__Testo fornito__.

Tbilisi (Georgia), 7 lug. (LaPresse/AP) – Eduard Shevardnadze è morto oggi a Tbilisi, in Georgia, all’età di 86 anni. Conosciuto come ‘la volpe’, Shevardnadze è diventato famoso sulla scena internazionale durante gli ultimi anni dell’impero sovietico, contribuendo alla caduta del muro di Berlino e alla fine della Guerra fredda. Come leader post sovietico, però, la sua carriera si concluse nell’umiliazione quando fu cacciato dal Parlamento georgiano e costretto al ritiro.

Nato 1928, nel villaggio di Mamati vicino alla costa del Mar Nero della Georgia, Shevardnadze era il quinto e ultimo figlio di una famiglia rurale che si augurava per lui una carriera medica. Invece, a 20 anni aderì al Partito comunista sovietico. Con la campagna anti corruzione, catturò l’attenzione dei funzionari sovietici a Mosca tanto che nel 1972 fu nominato capo del Partito Comunista della Georgia. Nel 1985, con l’elezione di Michail Gorbacev a leader dell’Unione Sovietica (Urss) e nell’ambito dell’inserimento nel governo di giovani riformisti, venne nominato ministro degli Esteri, in sostituzione di Andrej Gromyko, detentore della carica da 28 anni. Impressionando i leader occidentali con il suo carisma, fu uno dei primi politici dell’Urss a perseguire le politiche della Perestrojka, della Glasnost e della Distensione.

__Consegna 1__. Riduci a un elenco puntato il paragrafo dell'articolo su Eduard Shevardnadze che comincia con "Tbilisi (Georgia), 7 lug.", mantenendone i fatti principali.
__Consegna 2__. Prosegui l'articolo su Eduard Shevardnadze a partire dall'ultima frase riportata.

(Dati di localizzazione in coordinate pixel)
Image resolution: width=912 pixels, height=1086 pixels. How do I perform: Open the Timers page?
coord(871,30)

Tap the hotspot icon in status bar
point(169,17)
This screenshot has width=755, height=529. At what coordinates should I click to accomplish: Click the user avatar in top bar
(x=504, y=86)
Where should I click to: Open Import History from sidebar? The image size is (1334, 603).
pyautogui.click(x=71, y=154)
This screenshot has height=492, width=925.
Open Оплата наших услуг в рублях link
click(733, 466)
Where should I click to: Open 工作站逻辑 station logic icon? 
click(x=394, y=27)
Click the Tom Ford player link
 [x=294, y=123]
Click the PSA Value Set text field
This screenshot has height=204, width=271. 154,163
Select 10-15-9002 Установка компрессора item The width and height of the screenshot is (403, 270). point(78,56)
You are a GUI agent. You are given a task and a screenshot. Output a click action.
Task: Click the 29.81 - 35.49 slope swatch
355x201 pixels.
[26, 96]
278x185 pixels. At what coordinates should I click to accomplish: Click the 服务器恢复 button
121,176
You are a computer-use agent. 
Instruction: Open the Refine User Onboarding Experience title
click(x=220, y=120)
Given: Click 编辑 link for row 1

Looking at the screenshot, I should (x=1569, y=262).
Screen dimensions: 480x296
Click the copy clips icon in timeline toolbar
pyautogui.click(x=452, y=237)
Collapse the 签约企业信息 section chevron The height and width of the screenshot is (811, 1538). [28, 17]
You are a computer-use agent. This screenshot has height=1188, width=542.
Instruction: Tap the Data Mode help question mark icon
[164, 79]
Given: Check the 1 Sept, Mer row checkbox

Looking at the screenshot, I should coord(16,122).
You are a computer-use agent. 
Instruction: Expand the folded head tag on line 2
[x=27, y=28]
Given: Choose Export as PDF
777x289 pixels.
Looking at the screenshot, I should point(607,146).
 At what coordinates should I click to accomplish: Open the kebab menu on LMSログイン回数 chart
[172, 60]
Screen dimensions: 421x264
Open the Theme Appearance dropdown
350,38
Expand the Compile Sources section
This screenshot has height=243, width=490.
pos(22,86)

__Spazio risposta 1__.
- Eduard Shevardnadze è morto a Tbilisi, in Georgia, all'età di 86 anni.
- Era conosciuto come "la volpe".
- Divenne famoso sulla scena internazionale negli ultimi anni dell'impero sovietico, contribuendo alla caduta del muro di Berlino e alla fine della Guerra fredda.
- Come leader post sovietico concluse la carriera nell'umiliazione: fu cacciato dal Parlamento georgiano e costretto al ritiro.

__Spazio risposta 2__.
Nel 1989 spinse per il ritiro delle truppe sovietiche dall’Afghanistan, firmò gli accordi storici sul controllo degli armamenti e contribuì alla riunificazione della Germania nel 1990. Una soluzione che i leader sovietici avevano a lungo temuto e a cui si erano fermamente opposti. Per questo, nell’ex Urss, i nostalgici del ritorno alla status di superpotenza sovietica collocarono Shevardnadze nella serie degli imperdonabili insieme con Gorbacev. Il 20 dicembre 1990, dalla tribuna del IV Congresso dei deputati del popolo, Shevardnadze annunciò le sue dimissioni “in segno di protesta contro la dittatura imminente” e uscì dai ranghi del partito comunista. Nel novembre 1991, su invito di Gorbacev salì di nuovo a capo dell’allora ministero delle Relazioni esterne, ma un mese dopo si dimise ufficialmente quanto l’Urss si sciolse.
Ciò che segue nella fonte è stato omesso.